Among the pseudo coelomate groups the Rotifera come close to the Entoprocta. The loxosomatid resembles the collothecacean rotifier in the following:
(1) Both have a trumpet-shaped body with the free surface bordered by ciliated or bristle bearing projections that are simple extensions of the body wall.
(2) The stalk in both is a post-embryonic outgrowth provided with pedal glands at least temporarily.
(3) In both the mouth lies within the crown of tentaculate projections and in both the digestive tract makes a decided curve. In the rotifers this curvature of the digestive tract begins among the sessile forms and gets more and more pronounced with greater assumption of the sessile life.
Although even in the most evolved of the collothecacean rotifers the anus still remains outside the coronal projections, it is clearly getting nearer and nearer to the mouth. However, no great importance can be placed on this point because a looped digestive tract is a common feature of sessile animals.

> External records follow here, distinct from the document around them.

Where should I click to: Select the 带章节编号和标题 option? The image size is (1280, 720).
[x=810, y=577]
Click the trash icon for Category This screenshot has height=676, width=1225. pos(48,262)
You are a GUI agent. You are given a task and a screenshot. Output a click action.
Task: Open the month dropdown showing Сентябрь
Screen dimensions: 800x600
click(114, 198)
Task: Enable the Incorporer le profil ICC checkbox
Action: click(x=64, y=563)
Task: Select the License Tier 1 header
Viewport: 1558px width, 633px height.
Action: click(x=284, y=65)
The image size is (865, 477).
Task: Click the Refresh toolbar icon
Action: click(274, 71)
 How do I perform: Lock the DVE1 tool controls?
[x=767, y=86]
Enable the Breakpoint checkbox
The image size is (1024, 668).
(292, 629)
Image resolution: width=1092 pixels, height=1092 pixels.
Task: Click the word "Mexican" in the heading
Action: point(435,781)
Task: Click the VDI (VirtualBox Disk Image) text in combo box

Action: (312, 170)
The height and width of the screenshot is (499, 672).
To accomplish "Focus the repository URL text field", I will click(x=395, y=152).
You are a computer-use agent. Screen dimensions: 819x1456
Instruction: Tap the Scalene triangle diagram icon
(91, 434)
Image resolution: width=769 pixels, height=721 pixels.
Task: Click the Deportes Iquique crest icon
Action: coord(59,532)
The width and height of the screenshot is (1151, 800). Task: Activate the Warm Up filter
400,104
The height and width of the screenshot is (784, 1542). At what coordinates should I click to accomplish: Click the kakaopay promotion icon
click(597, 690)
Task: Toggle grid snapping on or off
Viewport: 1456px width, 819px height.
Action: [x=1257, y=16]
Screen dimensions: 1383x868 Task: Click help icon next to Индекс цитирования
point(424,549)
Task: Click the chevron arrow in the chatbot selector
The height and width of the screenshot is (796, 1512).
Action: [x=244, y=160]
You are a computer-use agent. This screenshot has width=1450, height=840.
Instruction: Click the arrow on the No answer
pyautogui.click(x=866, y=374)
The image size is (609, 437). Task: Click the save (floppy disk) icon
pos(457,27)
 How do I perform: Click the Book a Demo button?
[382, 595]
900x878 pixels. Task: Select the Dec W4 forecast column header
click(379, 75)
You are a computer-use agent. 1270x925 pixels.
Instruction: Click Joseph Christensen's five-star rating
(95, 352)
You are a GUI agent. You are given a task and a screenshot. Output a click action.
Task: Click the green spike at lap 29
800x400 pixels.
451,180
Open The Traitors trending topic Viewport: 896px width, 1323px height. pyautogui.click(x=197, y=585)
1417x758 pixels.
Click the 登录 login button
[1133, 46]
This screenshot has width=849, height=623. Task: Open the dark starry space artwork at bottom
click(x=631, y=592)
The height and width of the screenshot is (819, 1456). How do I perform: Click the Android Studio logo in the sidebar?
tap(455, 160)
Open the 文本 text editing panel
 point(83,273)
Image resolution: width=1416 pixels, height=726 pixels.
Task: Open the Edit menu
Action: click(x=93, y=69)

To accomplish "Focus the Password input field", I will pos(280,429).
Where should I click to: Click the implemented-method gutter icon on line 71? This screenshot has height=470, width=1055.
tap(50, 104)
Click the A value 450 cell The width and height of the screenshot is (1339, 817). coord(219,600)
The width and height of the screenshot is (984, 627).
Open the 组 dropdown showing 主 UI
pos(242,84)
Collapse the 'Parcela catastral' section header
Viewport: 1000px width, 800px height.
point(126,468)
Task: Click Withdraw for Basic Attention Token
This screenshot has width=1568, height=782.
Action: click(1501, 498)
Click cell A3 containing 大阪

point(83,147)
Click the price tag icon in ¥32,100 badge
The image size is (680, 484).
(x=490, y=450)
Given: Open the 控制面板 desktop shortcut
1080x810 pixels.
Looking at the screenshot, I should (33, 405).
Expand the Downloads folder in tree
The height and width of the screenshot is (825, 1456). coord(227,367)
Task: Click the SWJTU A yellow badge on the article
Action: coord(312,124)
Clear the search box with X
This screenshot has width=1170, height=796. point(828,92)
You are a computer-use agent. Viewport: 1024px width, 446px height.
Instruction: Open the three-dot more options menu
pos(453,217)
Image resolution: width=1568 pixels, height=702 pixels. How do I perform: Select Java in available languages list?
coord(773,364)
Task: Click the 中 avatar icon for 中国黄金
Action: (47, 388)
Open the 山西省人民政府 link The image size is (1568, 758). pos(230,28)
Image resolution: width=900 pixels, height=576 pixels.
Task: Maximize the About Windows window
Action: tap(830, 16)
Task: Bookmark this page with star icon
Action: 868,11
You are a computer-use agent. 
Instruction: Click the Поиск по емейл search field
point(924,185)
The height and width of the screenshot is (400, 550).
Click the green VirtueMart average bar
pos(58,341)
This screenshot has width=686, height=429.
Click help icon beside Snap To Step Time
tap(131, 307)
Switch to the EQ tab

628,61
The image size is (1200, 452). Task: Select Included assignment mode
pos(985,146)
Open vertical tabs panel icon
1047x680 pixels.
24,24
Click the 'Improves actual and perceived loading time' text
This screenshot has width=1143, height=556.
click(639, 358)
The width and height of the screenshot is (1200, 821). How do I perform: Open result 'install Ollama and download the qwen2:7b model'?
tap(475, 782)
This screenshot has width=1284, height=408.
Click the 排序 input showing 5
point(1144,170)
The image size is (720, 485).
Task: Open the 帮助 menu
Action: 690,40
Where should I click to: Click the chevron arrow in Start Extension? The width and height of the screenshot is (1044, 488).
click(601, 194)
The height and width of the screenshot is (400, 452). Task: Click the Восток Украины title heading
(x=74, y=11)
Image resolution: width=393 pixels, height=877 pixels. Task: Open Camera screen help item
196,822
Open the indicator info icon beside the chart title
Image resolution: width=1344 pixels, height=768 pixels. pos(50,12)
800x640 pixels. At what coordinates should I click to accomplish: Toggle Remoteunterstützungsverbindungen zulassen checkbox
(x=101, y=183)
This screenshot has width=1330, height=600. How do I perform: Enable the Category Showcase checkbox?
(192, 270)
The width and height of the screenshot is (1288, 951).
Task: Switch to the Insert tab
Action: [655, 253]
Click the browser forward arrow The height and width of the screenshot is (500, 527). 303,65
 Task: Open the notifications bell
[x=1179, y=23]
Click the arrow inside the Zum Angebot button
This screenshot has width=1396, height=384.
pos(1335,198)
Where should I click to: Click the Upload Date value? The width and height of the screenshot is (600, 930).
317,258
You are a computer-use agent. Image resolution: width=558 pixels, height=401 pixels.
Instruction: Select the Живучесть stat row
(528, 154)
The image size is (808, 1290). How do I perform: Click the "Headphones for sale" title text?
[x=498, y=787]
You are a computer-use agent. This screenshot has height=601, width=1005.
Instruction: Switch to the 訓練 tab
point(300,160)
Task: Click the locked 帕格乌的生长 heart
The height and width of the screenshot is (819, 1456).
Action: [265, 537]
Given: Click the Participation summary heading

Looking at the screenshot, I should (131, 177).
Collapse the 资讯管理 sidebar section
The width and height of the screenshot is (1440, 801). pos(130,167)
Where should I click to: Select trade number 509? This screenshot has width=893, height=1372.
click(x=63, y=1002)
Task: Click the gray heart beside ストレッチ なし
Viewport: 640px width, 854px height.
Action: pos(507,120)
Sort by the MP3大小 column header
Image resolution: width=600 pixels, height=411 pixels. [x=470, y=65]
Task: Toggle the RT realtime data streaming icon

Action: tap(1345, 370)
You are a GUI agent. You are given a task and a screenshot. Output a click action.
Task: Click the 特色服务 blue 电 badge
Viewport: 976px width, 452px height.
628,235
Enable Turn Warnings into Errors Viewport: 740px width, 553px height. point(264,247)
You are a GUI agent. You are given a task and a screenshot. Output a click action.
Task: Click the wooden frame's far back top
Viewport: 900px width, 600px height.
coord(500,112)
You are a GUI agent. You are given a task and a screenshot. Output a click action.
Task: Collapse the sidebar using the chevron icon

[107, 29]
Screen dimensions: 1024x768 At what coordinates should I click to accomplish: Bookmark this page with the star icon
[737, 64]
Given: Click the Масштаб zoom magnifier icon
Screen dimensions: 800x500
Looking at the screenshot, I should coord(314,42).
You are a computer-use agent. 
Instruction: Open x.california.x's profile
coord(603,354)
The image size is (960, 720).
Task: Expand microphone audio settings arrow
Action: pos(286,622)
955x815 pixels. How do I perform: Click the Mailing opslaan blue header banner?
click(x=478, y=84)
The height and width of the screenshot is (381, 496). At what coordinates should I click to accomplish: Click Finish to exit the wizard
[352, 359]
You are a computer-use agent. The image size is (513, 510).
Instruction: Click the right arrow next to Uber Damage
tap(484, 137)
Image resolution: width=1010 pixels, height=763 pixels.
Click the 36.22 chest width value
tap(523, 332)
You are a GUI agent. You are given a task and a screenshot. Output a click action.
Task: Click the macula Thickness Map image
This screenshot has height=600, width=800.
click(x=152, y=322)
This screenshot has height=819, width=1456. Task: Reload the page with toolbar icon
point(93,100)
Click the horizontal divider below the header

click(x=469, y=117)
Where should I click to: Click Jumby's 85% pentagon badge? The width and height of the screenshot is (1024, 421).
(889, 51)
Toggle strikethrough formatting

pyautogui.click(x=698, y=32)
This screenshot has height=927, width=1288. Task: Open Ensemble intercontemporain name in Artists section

Besides this, the parts of the digestive tract are similar in both the groups and it may be noted that the mastax, of which no trace occurs in the Entoprocta, is in the process of degeneration among the collothecacean rotifers.
(4) Both groups have protonephridia of flame-bulb type.
(5) A pair of eyes is present in both loxosomatid and collothecacean young ones.
(6) The ciliary rim of the ventral surface of the entoproct larva is probably a remnant of an originally completely ciliated ventral surface, as is the rotifer corona.
(7) The pair of preoral organ of the entoproct larva and the loxosomatid adult is homologous with the lateral antennae of rotifers. In the loxosomatid adults they are situated towards the free end of the calyx. In the collothecacean rotifers too they have migrated to an anterior position. Therefore, it can be easily concluded that the Entoprocta are pseudo coelomate animals with nearest affinities with the rotifers.